You can always activate KMS with the yaboot parameter "video=radeonfb:off", but there are downsides (along with the upside of enabling 3d). First, KMS breaks suspend on PowerPC and I found no indication work is being done to correct this. Also, your keyboard brightness keys may not work. But worst of all, when I tried enabling KMS on two of my machines, I got a black screen (iBook) and persistant system freezes after boot (Sawtooth). So KMS is totally unusable for me. So how do I get back my fast 2d desktop with decent video playback that I had with the old radeon driver?
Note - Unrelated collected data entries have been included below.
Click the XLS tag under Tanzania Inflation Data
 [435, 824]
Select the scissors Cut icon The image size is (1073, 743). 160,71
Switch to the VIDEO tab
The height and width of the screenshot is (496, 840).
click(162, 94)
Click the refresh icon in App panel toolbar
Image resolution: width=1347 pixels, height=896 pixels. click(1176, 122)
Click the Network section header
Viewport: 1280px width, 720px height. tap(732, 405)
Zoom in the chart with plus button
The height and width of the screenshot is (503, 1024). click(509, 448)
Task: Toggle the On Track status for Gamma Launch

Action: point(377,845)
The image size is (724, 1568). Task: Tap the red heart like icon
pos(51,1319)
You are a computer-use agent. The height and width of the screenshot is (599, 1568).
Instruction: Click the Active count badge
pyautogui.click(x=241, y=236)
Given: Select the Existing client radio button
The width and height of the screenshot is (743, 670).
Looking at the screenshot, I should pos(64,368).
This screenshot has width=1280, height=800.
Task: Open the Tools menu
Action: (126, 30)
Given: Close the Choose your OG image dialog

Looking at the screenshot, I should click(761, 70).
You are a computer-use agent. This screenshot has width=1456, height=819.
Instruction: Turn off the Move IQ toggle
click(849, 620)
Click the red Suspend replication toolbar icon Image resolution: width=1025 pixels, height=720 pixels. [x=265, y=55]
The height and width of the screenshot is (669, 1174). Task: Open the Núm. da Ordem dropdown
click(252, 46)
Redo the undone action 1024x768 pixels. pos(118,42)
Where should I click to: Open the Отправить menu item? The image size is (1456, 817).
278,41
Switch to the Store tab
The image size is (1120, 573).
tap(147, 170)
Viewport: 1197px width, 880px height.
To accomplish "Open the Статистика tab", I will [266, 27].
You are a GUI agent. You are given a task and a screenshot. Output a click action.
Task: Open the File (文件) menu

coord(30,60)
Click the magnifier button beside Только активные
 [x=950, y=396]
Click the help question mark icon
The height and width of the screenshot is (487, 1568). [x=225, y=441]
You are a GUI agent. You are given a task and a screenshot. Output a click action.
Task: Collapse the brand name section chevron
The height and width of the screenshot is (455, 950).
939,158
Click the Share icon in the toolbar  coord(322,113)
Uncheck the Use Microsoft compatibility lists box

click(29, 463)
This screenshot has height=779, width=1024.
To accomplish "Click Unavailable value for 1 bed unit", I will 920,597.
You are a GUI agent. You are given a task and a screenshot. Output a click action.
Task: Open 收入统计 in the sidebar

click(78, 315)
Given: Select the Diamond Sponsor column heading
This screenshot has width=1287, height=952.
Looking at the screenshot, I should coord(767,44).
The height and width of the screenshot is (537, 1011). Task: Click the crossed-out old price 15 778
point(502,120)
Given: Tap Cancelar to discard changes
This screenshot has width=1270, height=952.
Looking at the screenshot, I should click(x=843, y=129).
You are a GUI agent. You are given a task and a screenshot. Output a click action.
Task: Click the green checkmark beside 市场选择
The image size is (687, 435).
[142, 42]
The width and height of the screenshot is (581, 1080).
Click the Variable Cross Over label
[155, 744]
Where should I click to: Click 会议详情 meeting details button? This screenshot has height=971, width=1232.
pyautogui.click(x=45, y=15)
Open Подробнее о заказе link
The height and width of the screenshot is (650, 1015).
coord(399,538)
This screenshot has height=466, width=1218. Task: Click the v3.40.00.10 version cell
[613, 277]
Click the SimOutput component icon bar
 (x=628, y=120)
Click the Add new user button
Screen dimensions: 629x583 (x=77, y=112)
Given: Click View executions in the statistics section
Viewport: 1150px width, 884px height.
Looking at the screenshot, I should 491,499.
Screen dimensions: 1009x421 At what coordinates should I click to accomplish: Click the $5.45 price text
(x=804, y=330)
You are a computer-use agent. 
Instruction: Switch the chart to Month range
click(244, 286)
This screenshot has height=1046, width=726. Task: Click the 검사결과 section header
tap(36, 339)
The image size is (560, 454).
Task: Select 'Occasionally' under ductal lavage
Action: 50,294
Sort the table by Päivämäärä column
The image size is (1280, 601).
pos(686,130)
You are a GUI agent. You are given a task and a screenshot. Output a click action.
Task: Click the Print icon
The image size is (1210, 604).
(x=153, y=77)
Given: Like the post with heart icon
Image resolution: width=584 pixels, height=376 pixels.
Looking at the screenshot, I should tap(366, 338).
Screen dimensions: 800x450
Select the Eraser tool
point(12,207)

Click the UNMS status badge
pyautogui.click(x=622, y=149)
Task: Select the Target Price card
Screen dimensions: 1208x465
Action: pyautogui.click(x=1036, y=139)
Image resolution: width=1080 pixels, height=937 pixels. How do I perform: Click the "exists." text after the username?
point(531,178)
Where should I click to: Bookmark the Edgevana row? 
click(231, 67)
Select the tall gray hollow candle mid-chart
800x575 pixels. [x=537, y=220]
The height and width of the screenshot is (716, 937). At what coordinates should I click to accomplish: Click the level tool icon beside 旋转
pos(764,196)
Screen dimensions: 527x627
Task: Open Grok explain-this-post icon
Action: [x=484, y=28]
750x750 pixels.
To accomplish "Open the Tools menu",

Fortunately you can downgrade select packages. I'm sure there's a more elegant way by using dpkg, but here's my quick and dirty way of downgrading to the previous radeon driver. First, edit your /etc/apt/sources.list and change all the listings from jessie to wheezy. Then do a
sudo aptitude update
to update the repositories, then switch to a console and kill X with sudo /etc/init.d/yourloginmanager stop
, and then (on one line):sudo aptitude remove xserver-xorg-video-radeon
Aptitude told me it needed to remove two dependencies, xserver-xorg-video-all and xserver-xorg-video-ati as well, so I said fine and proceeded. Next, I reinstalled the drivers using the old wheezy repositories with (one line):
sudo aptitude install xserver-xorg-video-radeon xserver-xorg-video-all xserver-xorg-video-ati
There's one more step and that's to put a hold on the radeon driver, that is, to tell your package manager to keep it at that version and never upgrade it. I found the instructions for that at Not So Frequently Asked Questions, but it's basically:
sudo -s
to make yourself root. And then (on one line):
echo xserver-xorg-video-radeon hold | dpkg --set-selections
and to confirm the new setting:
dpkg --get-selections xserver-xorg-video-radeon
Finally you'll want to revert back to the Testing repositories by restoring your edits to /etc/apt/sources.list and running
sudo aptitude update
again.Afterward when I did a full-upgrade to upgrade all my packages, the video-all and video-ati packages were upgraded, which I didn't care about, but the radeon package remained at its old version. Now when you startx or reboot, your desktop should be back to its old snappy self.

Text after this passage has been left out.